Wu Yao-Kun, Mao Qi, Zhou Mao-Ting, Liu Ning, Yu Xi, Peng Jin-Cheng, Tao Yun-Yun, Gong Xue-Qin, Yang Lin, Zhang Xiao-Ming
Medical Imaging Key Laboratory of Sichuan Province, Nanchong 637000, Sichuan Province, China.
Medical Research Center, Department of Radiology, The Affiliated Hospital of North Sichuan Medical College, Nanchong 637000, Sichuan Province, China.
World J Clin Cases. 2022 Apr 6;10(10):3291-3296. doi: 10.12998/wjcc.v10.i10.3291.
A cervical aortic arch (CAA) refers to a high-riding aortic arch (AA) that often extends above the level of the clavicle. This condition is very rare, with an incidence of less than 1/10000.
A 29-year-old woman was admitted to the otolaryngology department of our hospital for repeated bilateral purulent nasal discharge for the prior 3 mo. The patient was diagnosed with chronic sinusitis and chronic rhinitis at admission. A preoperative noncontrast chest computed tomography scan showed a high-riding, tortuous AA extending to the mid-upper level of the first thoracic vertebra with local cystic dilatation. A further computed tomography angiography examination showed that the brachiocephalic trunk, left common carotid artery, left vertebral artery (LVA) (slender), and left subclavian artery sequentially branched off of the aorta from the proximal end to the distal end of the AA. The proximal end of the right subclavian artery (RSCA) was tortuous and dilated. The AA showed tumor-like local expansion, with a maximum diameter of approximately 4 cm. After consultation with the department of cardiac macrovascular surgery, the patient was diagnosed with left CAA with aneurysm formation and an anomalous RSCA and LVA and was transferred to that department. The patient underwent AA aneurysm resection and artificial blood vessel replacement under general anesthesia and cardiopulmonary bypass. No abnormality was found during the 2-mo follow-up after discharge.

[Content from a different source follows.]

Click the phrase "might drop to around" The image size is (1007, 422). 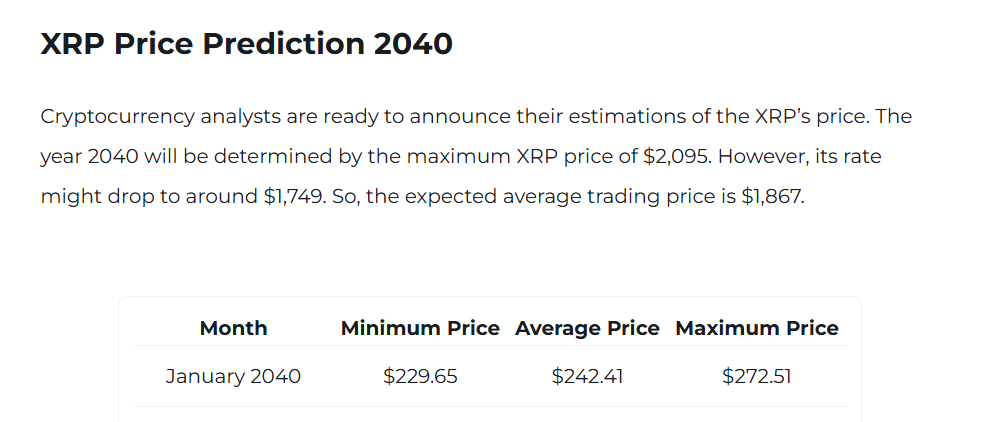[148, 196]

A CAA is a rare congenital anomaly of vascular development. The present unique case of CAA with aneurysm formation and an anomalous RSCA and LVA enriches existing CAA data.
颈主动脉弓(CAA)是指高位主动脉弓(AA),常延伸至锁骨水平以上。这种情况非常罕见,发病率低于1/10000。

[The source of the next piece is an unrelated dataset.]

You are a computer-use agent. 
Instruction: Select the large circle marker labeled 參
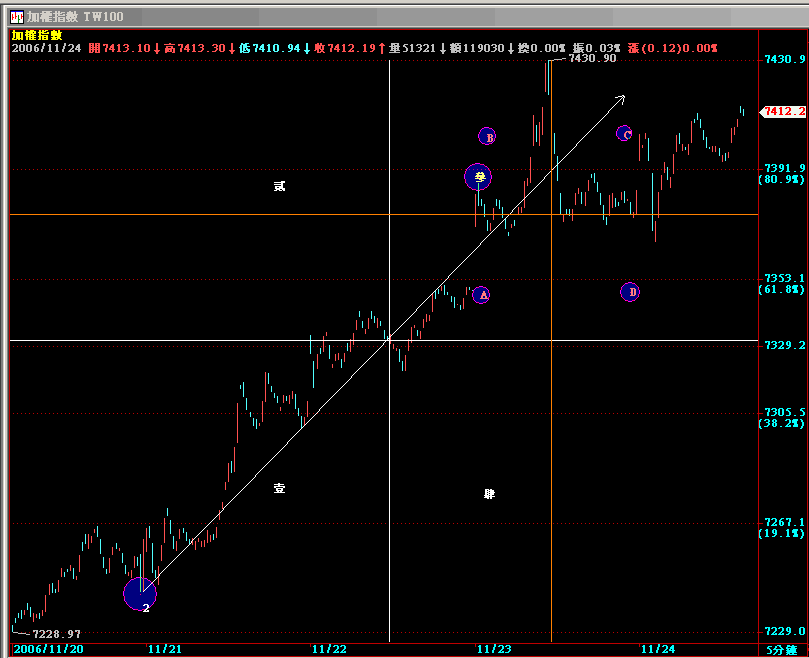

一名29岁女性因之前3个月反复双侧脓性鼻分泌物入住我院耳鼻喉科。入院时患者被诊断为慢性鼻窦炎和慢性鼻炎。术前胸部非增强计算机断层扫描显示高位、迂曲的主动脉弓延伸至第一胸椎中上段水平,伴有局部囊性扩张。进一步的计算机断层扫描血管造影检查显示,头臂干、左颈总动脉、左椎动脉(纤细)和左锁骨下动脉从主动脉弓近端到远端依次分支。右锁骨下动脉(RSCA)近端迂曲、扩张。主动脉弓呈瘤样局部扩张,最大直径约4cm。经心脏大血管外科会诊,患者被诊断为左颈主动脉弓伴动脉瘤形成、右锁骨下动脉和左椎动脉异常,遂转入该科室。患者在全身麻醉和体外循环下接受了主动脉弓动脉瘤切除术和人工血管置换术。出院后2个月随访未发现异常。
颈主动脉弓是一种罕见的先天性血管发育异常。目前这例独特的颈主动脉弓伴动脉瘤形成、右锁骨下动脉和左椎动脉异常的病例丰富了现有的颈主动脉弓数据。